DESCRIPTION OF THE TASK:
Look below and pull out each line with the word "size".

Items from a data source:
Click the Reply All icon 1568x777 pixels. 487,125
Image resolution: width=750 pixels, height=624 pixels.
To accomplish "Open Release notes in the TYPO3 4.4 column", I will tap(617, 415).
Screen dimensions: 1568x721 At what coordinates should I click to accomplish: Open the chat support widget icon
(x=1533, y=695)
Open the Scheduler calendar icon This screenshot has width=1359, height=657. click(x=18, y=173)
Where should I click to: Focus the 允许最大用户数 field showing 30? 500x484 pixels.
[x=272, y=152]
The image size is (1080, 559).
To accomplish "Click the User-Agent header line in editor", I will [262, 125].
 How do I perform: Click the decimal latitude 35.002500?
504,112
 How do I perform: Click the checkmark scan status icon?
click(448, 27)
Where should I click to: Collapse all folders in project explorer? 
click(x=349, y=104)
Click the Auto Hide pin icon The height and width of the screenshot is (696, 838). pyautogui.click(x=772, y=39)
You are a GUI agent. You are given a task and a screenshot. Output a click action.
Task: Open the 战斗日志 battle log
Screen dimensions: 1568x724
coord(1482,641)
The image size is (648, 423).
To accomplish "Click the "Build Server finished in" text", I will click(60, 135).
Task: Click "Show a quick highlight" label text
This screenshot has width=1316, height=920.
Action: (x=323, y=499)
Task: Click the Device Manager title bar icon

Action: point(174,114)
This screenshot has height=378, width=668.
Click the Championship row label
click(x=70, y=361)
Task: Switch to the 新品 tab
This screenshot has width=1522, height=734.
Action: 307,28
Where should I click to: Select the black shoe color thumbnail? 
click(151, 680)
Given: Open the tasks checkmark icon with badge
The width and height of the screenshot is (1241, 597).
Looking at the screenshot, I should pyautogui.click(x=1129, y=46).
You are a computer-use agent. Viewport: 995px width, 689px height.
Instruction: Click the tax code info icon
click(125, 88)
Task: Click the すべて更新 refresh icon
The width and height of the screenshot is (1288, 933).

TASK OUTPUT:
The image size is (1080, 559).
The image size is (648, 423).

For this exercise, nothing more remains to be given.